> Selected text
╭──

The file was sent to someone who uses a MacBook Air (macOS Mojave v10.14.6) with Excel for Macintosh v12.3.6. He added his data, saved the changes (the file extension is still .xlsx) and sent the file back to me.

MacBook Air device details

The file is destined to be opened by the OpenXML SDK using SpreadsheetDocument.Open in a .Net Core 7.0 Azure Function. The first step that the SDK takes is to unzip the file, but the code was returning a corrupt file message.

using SpreadsheetDocument document = SpreadsheetDocument.Open(stream, false);

OpenXML SDK error:

System.IO.Packaging: File contains corrupted data.

  • at System.IO.Packaging.ZipPackage..ctor(Stream s, FileMode packageFileMode, FileAccess packageFileAccess)
  • at System.IO.Packaging.Package.Open(Stream stream, FileMode packageMode, FileAccess packageAccess)

╰──

[Records of word and element locations]
╭──

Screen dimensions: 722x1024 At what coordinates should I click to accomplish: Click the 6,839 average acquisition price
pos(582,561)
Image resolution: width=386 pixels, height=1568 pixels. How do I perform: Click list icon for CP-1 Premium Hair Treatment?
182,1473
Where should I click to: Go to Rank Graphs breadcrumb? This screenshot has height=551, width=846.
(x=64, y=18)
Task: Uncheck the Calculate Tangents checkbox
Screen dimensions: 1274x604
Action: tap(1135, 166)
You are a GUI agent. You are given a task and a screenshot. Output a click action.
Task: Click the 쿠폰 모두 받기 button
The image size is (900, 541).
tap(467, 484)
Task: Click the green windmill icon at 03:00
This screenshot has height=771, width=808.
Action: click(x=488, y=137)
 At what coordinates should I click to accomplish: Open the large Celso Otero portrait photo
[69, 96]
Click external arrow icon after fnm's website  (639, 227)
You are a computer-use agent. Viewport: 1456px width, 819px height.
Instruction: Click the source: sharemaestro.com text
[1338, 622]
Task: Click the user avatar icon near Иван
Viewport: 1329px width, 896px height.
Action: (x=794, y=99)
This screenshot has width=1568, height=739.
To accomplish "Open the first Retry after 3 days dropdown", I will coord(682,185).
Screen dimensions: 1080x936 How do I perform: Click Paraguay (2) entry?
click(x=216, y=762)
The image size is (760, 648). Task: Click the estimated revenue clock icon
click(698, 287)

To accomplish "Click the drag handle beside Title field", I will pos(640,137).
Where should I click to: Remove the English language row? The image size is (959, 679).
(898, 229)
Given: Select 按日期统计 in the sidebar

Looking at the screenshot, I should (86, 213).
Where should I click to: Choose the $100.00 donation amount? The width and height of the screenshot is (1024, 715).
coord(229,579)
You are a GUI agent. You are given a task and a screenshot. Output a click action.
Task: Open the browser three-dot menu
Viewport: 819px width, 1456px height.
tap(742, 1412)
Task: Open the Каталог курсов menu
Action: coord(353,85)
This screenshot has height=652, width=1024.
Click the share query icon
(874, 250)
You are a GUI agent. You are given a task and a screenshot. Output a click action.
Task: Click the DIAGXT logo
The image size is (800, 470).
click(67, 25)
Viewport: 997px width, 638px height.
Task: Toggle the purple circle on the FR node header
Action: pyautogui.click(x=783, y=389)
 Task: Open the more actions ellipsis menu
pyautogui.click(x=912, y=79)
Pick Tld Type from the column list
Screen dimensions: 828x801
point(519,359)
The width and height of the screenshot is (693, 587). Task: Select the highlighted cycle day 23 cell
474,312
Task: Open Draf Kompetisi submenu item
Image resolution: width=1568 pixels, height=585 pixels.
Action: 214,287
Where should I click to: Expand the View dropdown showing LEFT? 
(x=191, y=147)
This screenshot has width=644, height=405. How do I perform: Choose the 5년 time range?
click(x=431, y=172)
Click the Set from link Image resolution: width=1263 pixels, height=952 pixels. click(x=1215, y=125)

╰──

> Set tasks
**a.** In the text on the corrupted Excel file, which version of Excel for Macintosh was used to add the data?
**b.** Pick up the text on the corrupted Excel file after its last line and write the next part.
The entries come from a different source than the text on the corrupted Excel file.

> Expected outputs
**a.** Excel for Macintosh v12.3.6.

**b.**
  • at DocumentFormat.OpenXml.Packaging.OpenXmlPackage.OpenCore(Stream stream, Boolean readWriteMode)
  • at DocumentFormat.OpenXml.Packaging.SpreadsheetDocument.Open(Stream stream, Boolean isEditable, OpenSettings openSettings)
  • at ZipFiles.Program.Main(String[] args) in D:\Users\mark.cherry\Source\Repos\ZipFiles\ZipFiles\Program.cs:line 22

It was this that lead me to test opening the file using .Net Core System.IO.Compression.ZipArchive in a bare console application. This returns a similar error but with obvious differences.

using FileStream zipToOpen = new (@"Invoice - Fixed Fee.xlsx.zip", FileMode.Open);
using ZipArchive zip = new (zipToOpen, ZipArchiveMode.Read);

ZipArchive error:

System.IO.Compression: End of Central Directory record could not be found.

  • at System.IO.Compression.ZipArchive.ReadEndOfCentralDirectory()
  • at System.IO.Compression.ZipArchive..ctor(Stream stream, ZipArchiveMode mode, Boolean leaveOpen, Encoding entryNameEncoding)
  • at System.IO.Compression.ZipArchive..ctor(Stream stream, ZipArchiveMode mode)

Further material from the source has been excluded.